Friday, June 20, 2025

Dalals of Peace! When arsonists offer fire safety tips!

Raju Korti
I had a reason to chuckle when I read that Russian President Vladimir Putin has “graciously” offered to mediate peace between Israel and Iran. It is like the bull offering to supervise a china shop’s grand reopening. Of course, the Kremlin spin is all about diplomacy and de-escalation. But we all know that behind that measured tone lies the hallmark vodka of international hypocrisy -- distilled in barrels of geopolitical self-interest.

Peace brokering, once the domain of dispassionate saints and neutrals, is now an elite club of self-styled saviours with blood on their hands and contracts in their back pockets. Putin’s offer may sound noble, but this is the same Russia that has been carpet-bombing parts of Ukraine while shaking hands with Hamas and Iran, and simultaneously trying to rebrand itself as a peacemaker. That is like offering CPR lessons while holding someone underwater.

He isn’t alone in this pantheon of paradox. The United States, for instance, has long enjoyed its role as a serial peace broker -- offering olive branches in one hand while supplying F-16s and smart bombs with the other. Remember Trump’s “Deal of the Century”? It read less like a peace plan and more like a real estate brochure with armed footnotes. Yet, there he was, flanked by Benjamin Netanyahu and a few Gulf emissaries, like a wedding priest who didn’t bother checking if the bride and groom had ever met.

China, too, has now thrown its hat in the peace ring -- literally and figuratively -- with its recent forays into mediating between Iran and Saudi Arabia.
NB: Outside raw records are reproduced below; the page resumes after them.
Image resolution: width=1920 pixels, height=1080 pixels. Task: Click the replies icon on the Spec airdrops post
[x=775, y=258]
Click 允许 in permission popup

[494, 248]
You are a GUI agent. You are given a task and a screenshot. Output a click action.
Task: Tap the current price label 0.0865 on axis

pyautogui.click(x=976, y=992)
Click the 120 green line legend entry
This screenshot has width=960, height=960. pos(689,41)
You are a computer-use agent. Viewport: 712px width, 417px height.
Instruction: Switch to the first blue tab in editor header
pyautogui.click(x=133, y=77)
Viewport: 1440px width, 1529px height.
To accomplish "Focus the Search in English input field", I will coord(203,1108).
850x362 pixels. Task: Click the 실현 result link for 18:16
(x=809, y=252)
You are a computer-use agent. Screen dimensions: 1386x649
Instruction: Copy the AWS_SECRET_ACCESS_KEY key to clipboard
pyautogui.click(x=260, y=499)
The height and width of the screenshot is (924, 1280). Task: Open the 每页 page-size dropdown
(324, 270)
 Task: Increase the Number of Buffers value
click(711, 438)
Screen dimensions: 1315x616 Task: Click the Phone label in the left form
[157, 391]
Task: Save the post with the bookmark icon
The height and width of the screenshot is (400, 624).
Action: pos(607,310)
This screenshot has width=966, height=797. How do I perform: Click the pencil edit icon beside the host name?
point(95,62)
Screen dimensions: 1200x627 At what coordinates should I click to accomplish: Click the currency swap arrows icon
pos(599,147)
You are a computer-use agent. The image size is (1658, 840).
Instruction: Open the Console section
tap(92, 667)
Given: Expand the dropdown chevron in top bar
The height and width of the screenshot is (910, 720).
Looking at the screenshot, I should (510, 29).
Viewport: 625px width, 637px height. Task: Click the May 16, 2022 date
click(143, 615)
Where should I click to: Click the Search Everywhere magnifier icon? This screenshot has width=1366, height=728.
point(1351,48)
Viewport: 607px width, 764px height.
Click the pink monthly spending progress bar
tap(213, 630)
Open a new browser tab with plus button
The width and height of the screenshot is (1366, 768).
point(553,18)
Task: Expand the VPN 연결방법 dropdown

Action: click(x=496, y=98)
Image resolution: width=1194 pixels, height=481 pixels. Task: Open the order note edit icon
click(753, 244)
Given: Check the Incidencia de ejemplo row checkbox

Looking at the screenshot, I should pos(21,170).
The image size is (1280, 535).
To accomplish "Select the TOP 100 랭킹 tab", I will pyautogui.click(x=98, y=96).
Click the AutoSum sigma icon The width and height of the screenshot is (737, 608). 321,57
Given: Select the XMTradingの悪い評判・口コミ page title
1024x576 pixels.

A noble cause, perhaps, but coming from a nation that doesn’t blink while bulldozing dissent in Hong Kong or building artificial islands with military intent, it all seems part of a new "image rehab world tour.” This is Peace Manchurian!

Even North Korea -- yes, the Hermit Kingdom – has offered mediation at times, usually sandwiched between missile tests and threats of “sea of fire” rhetoric. If ever proof was needed that international relations are surreal, there you have it.

Let’s not forget Turkey, which under Erdoğan’s rule, tries to swing between NATO, Russia, and various Islamic blocs depending on which way the wind (and economic aid) is blowing. It once positioned itself as a peace conduit during the early Syria war days while offering passage to every shade of rebel from moderate to medieval.

And of course, there’s Pakistan. A nation with a long record of nurturing non-state actors offering to “facilitate” peace in Afghanistan, Kashmir, or any place where a microphone is available. It is the geopolitical equivalent of a fox applying for poultry farm security.

The irony of all this is not just in the hypocrisy. It is in the fact that these peace brokers rarely succeed. Their mediation is less about lasting solutions and more about leverage. Offering to broker peace gives them a seat at the table, headlines in the media, and sometimes a temporary halo over a soiled track record. It is often about optics, not outcomes.

And yet, the world plays along. Because peace, however thinly veiled or insincerely offered, is a desirable narrative. It keeps markets from panicking, voters from rioting, and international summits from becoming food fights.

So, is peace brokering a holier-than-thou pastime? Maybe. But it is also a deeply cynical charade that’s become international theatre. The script is familiar: start a fire, fan it a bit, and then arrive with buckets (or sponsors). Rinse, repeat, Nobel Peace nomination.

Everyone wants to be the fireman – but not without first striking the match.